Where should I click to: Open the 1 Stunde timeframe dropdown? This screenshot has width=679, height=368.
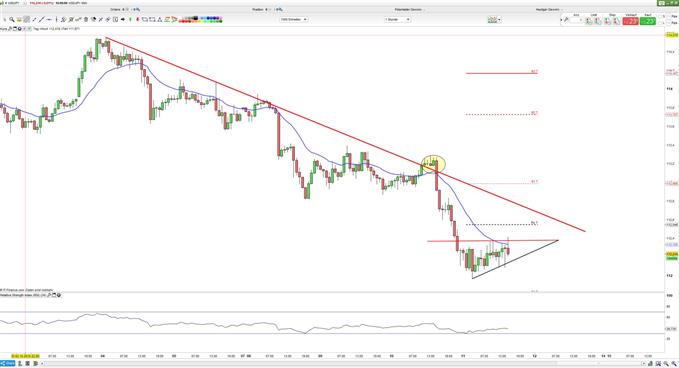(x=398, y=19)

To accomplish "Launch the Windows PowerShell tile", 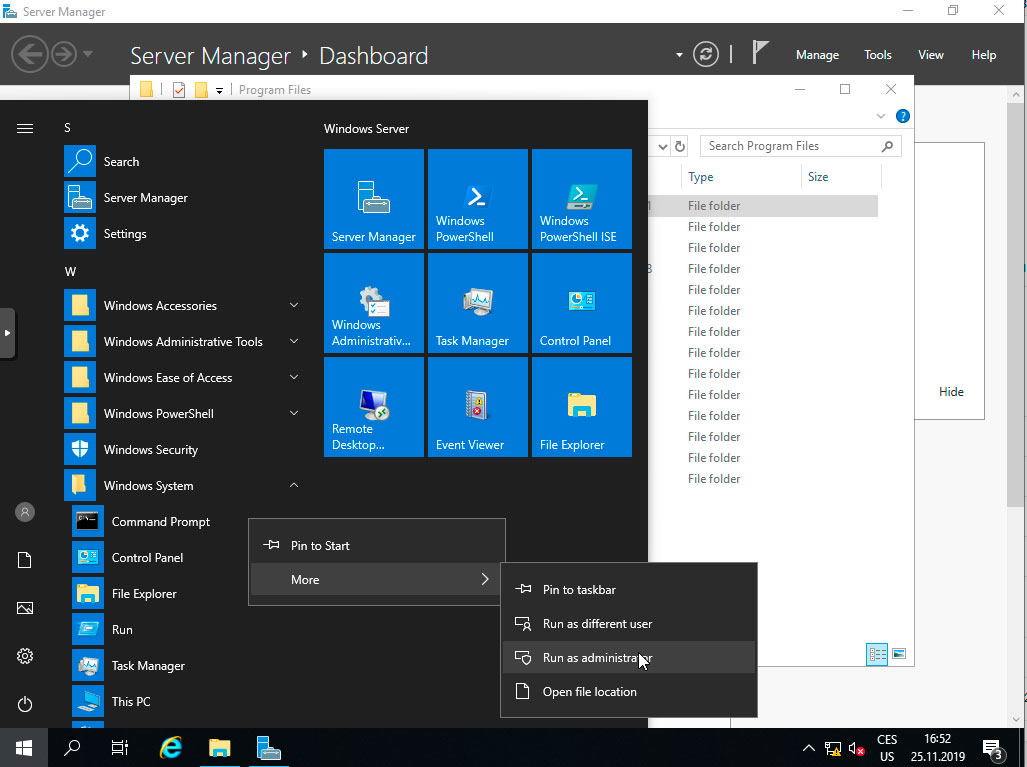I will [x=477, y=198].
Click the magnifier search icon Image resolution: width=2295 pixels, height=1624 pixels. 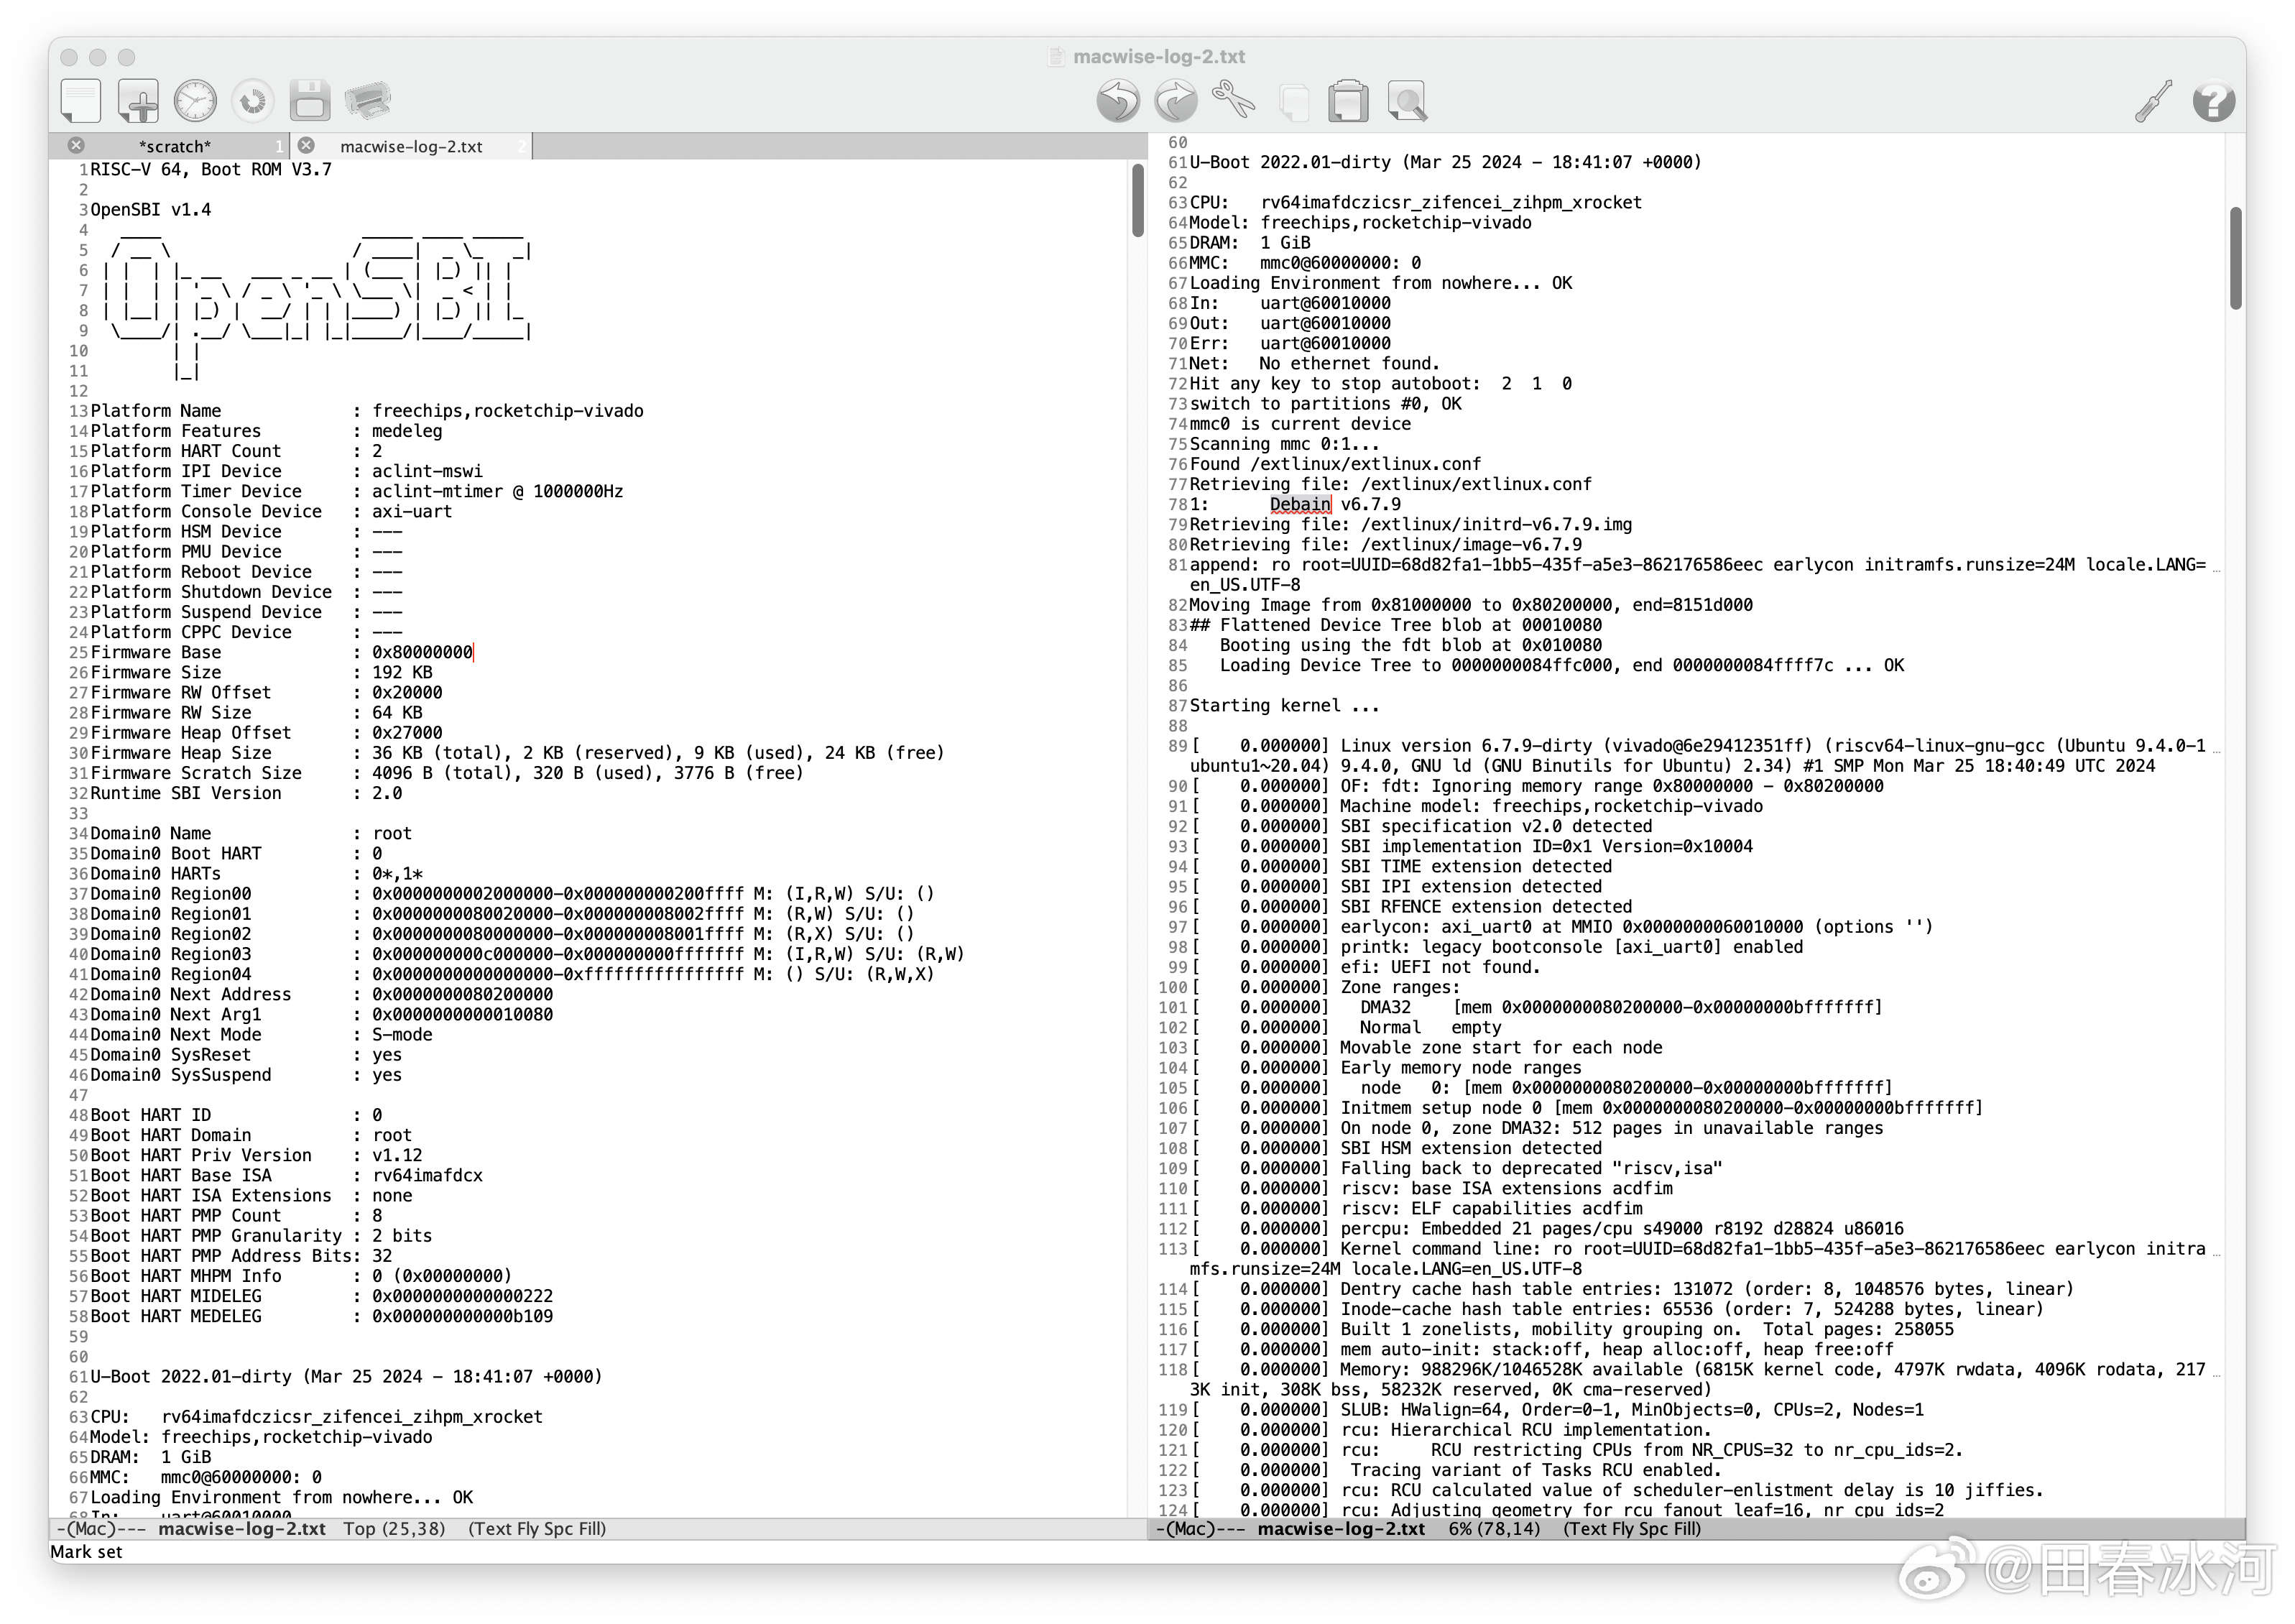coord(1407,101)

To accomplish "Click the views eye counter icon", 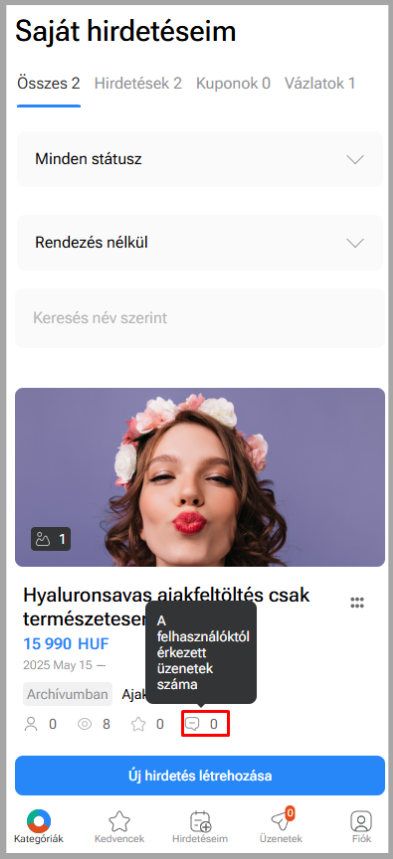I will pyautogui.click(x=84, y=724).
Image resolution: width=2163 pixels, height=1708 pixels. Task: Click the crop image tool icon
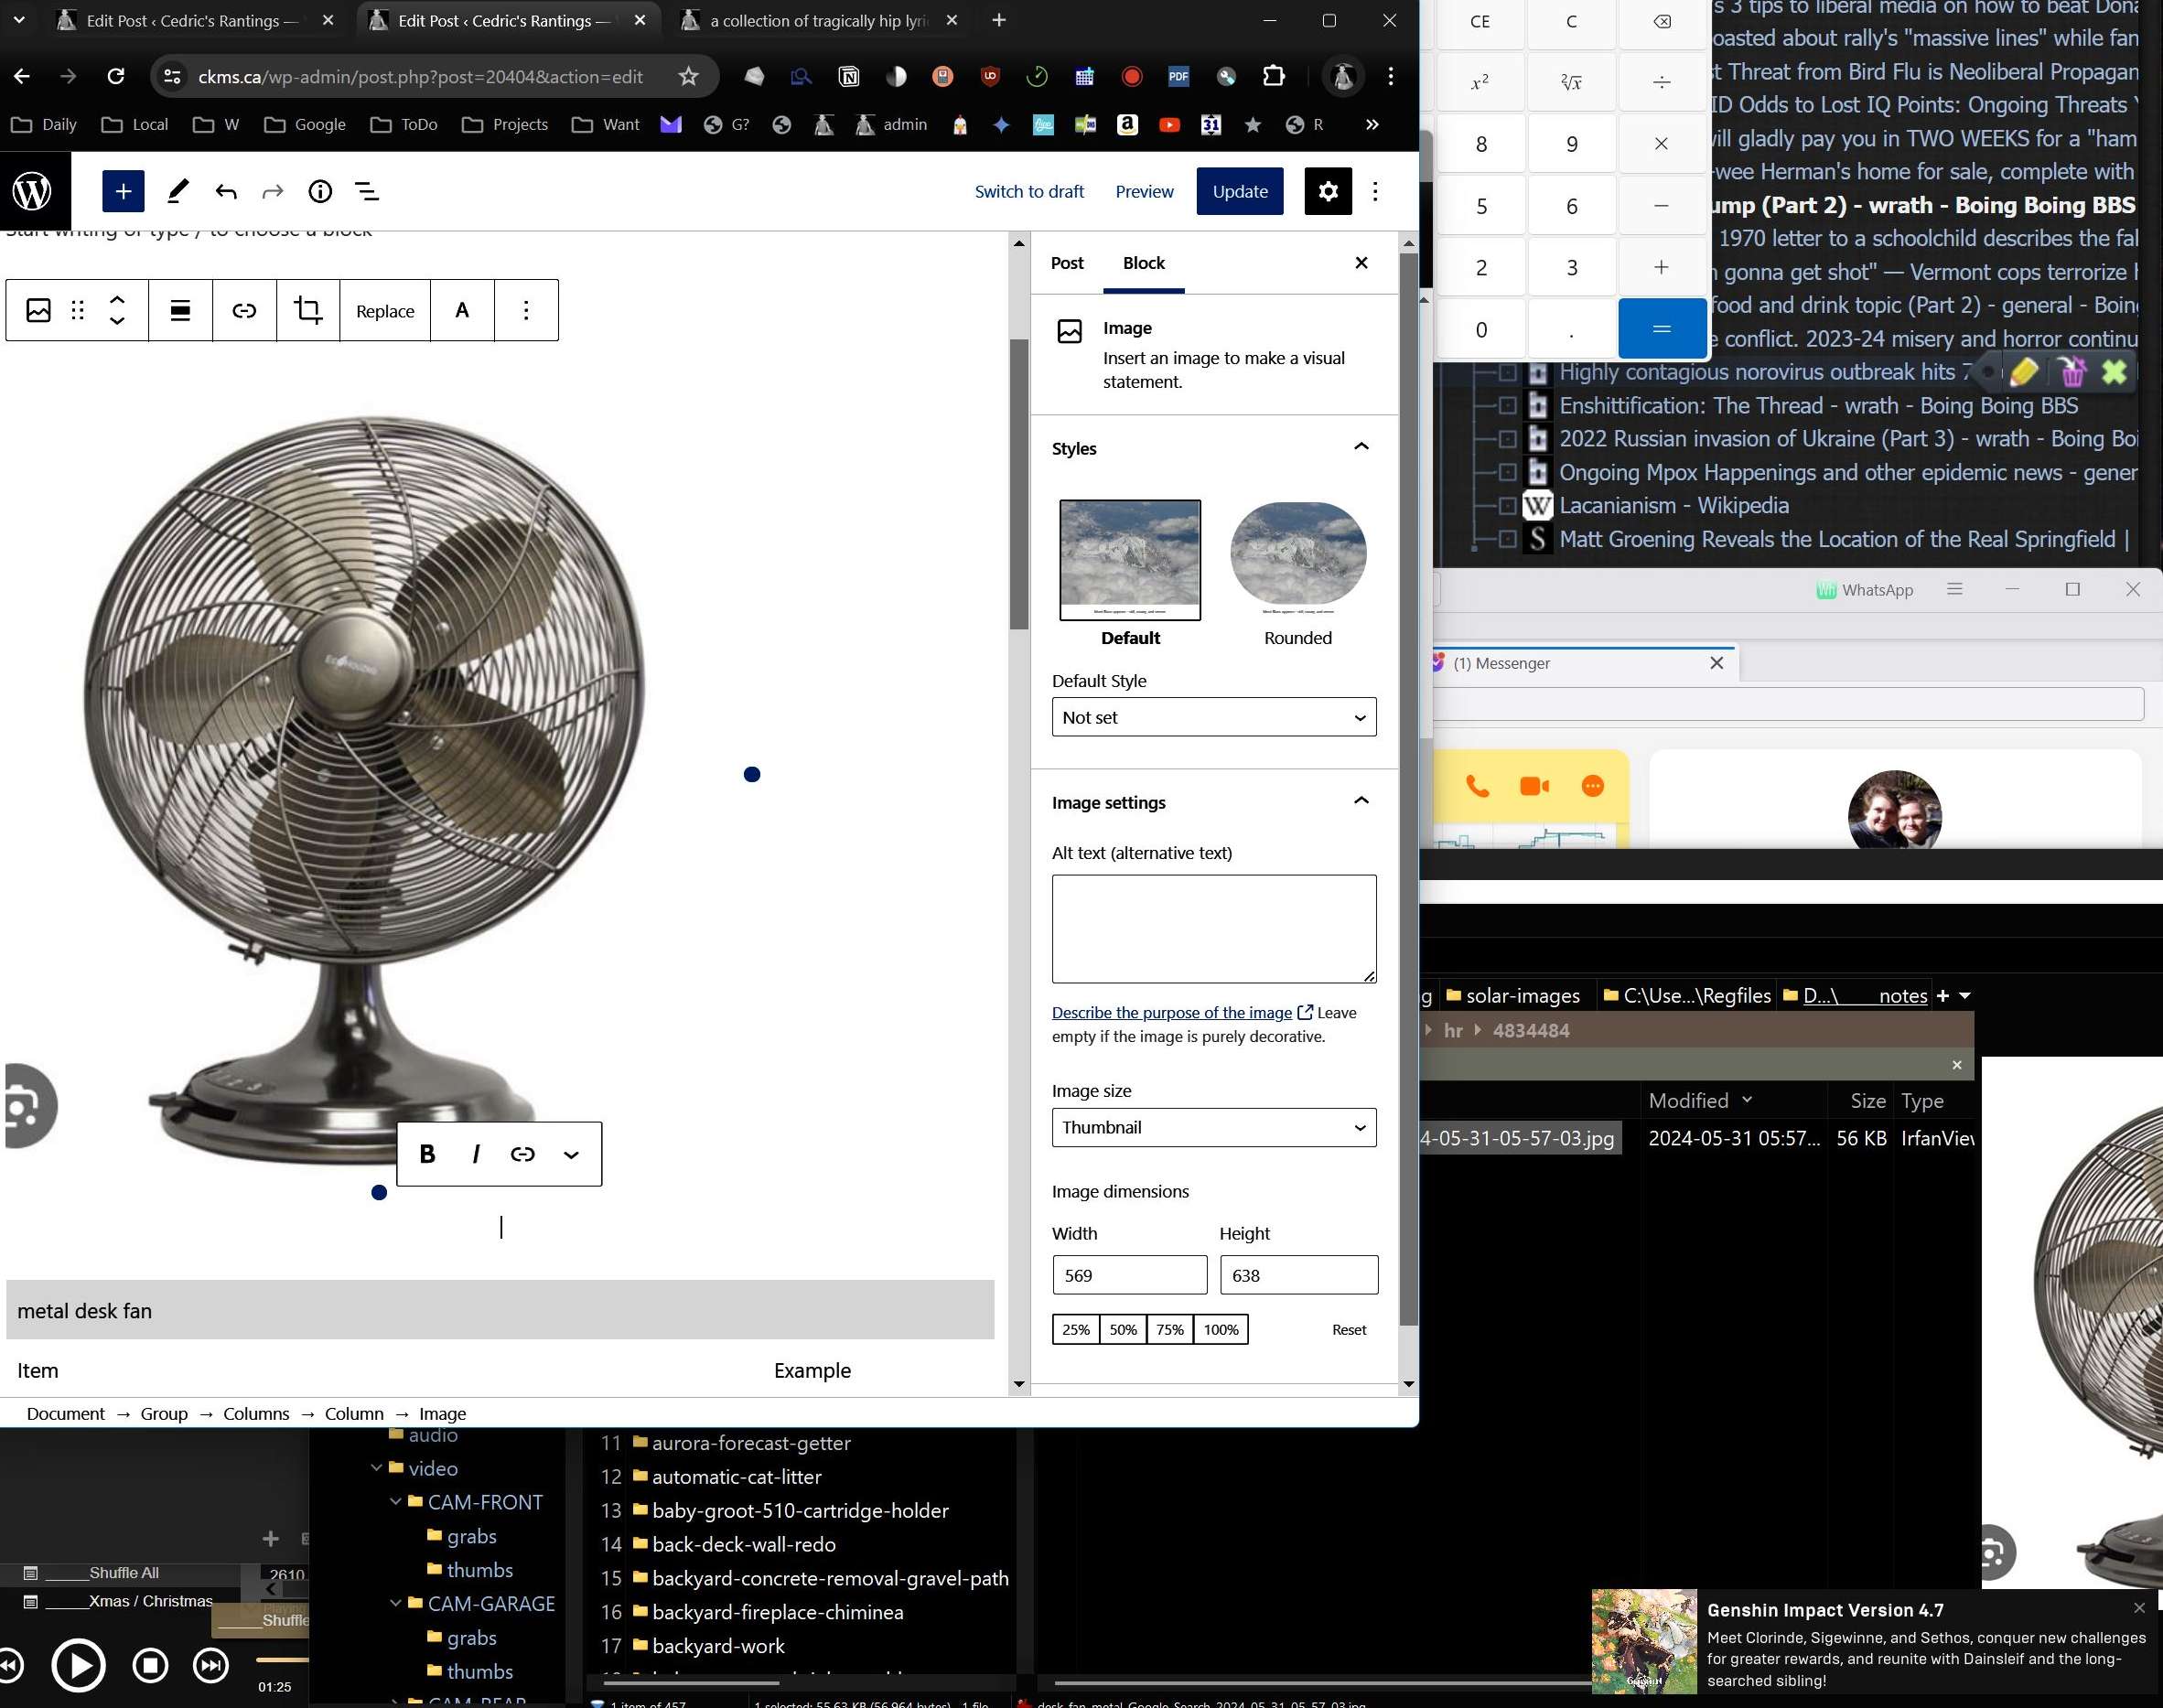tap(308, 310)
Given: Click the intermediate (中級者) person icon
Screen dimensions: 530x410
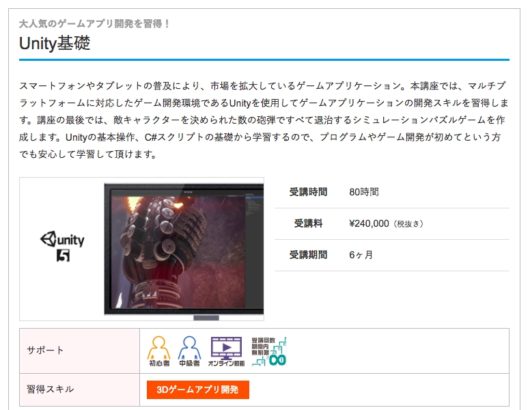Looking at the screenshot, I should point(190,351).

(Task to carry out)
Please print everything from the line containing "Given: Click the" down to the end of the lines above, word for word, leaving the pictures out.

(Problem solution)
Given: Click the intermediate (中級者) person icon
Screen dimensions: 530x410
Looking at the screenshot, I should point(190,351).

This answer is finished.